Specifically: losing critical cargo due to policy shocks.

He cites one example: Canadian steel coils moving through Monroe for the automotive industry — produced with U.S. iron ore — that went away completely due to tariffs on Canadian steel.

That kind of sudden change, he says, is a real risk in a bi-national system. His prescription is not denial, but collaboration: more harmony among ports, carriers and shippers, paired with investment and opportunity.

Maritime leadership, he argues, can still “tow the line” when it comes together — and the nation doesn’t need a war to rediscover its maritime identity and pride.

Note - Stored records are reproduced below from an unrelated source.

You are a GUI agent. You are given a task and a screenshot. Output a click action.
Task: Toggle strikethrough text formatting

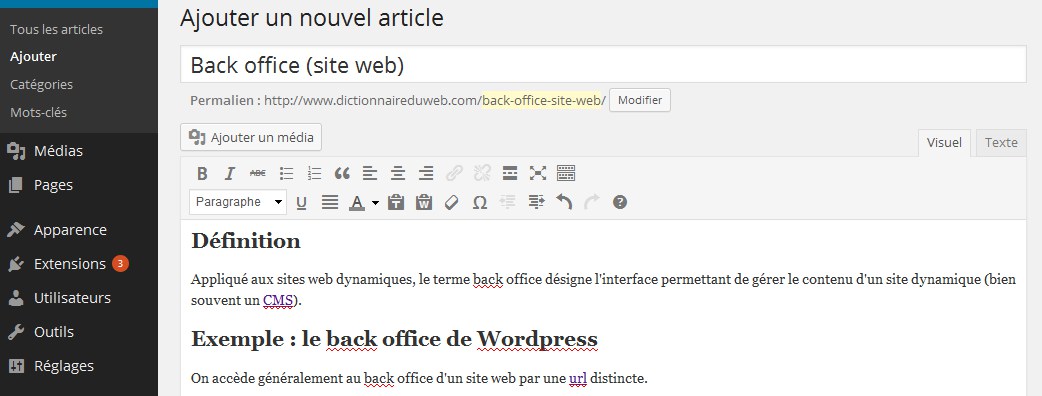(258, 174)
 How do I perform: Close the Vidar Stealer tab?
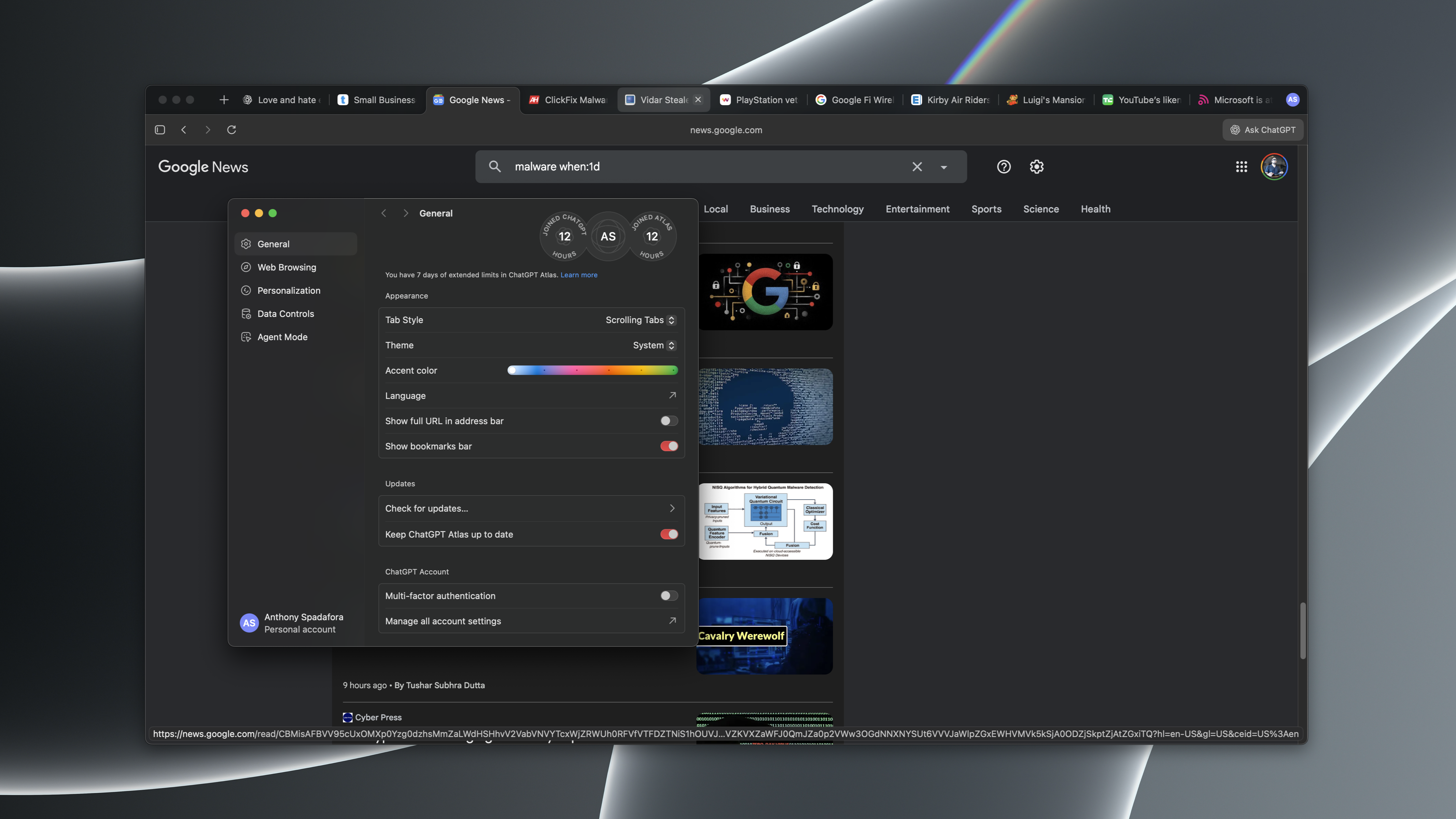(698, 99)
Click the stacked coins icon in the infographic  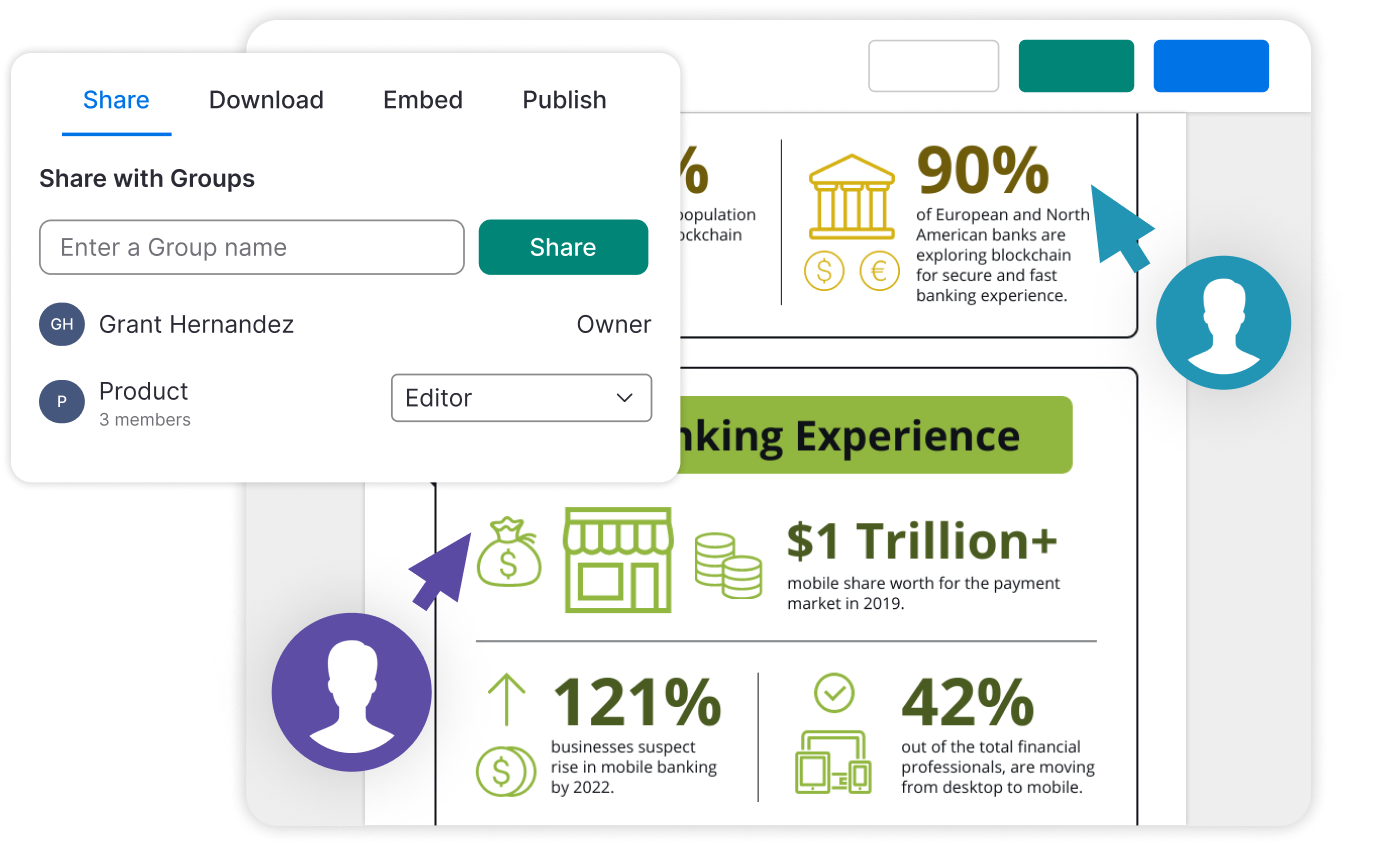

Tug America — Built in 1897 & Still Working

If the Port of Monroe is LaMarre’s modern canvas, the tugboat America is his living link to the past — and a working reminder of what maritime resilience really looks like.

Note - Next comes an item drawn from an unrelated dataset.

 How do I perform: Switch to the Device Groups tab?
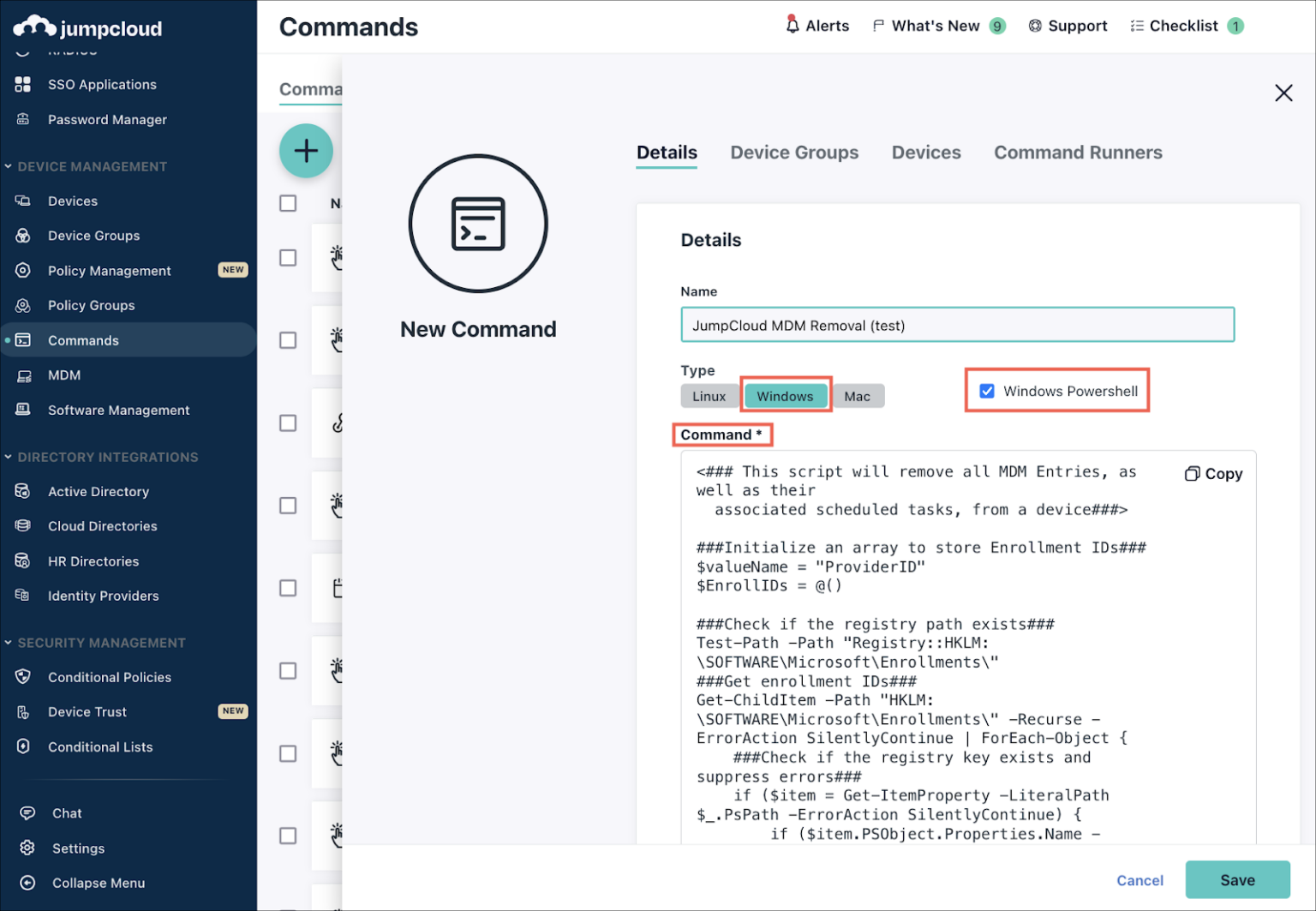coord(794,153)
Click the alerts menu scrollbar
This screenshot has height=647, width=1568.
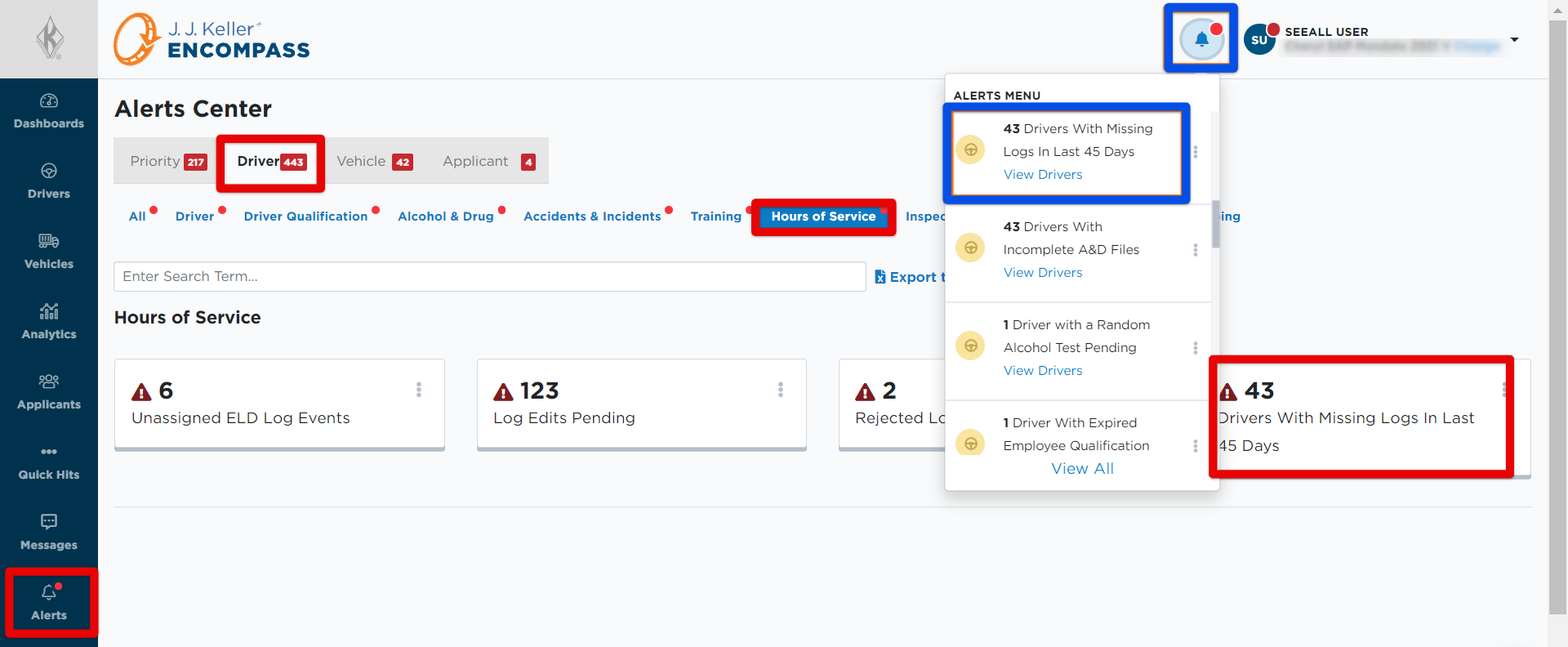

Built in 1897, America is, LaMarre says, the oldest commercially operating tugboat in the world. She is “almost entirely original,” he notes, except for a repower from steam to diesel in 1950. Cable steering. Riveted hull. And still doing the job she was built to do.
LaMarre calls the tug the port’s mascot — a symbol of endurance on the inland seas.

And he’s not talking in metaphors alone. He describes occasions when America assists the Paul R. Tregurtha — a 1,013-foot Great Lakes giant — into Monroe. A vessel built for the scale of modern bulk commerce, aided by a tug designed in the era of wood schooners, steamers, and horses and carriages.

For LaMarre, it’s more than machinery. It’s the sensory core of the industry: “stale coffee, cigarettes, diesel, paint,” and the ritual of putting up a towline — the kind of detail only a working captain would choose to highlight.

“With each turn of her propeller,” he said, “we’re one further page into the history books.”

And if America stands as an example of what the industry has been — and what it can still be — LaMarre’s outlook is simple: “The future looks bright and strong.”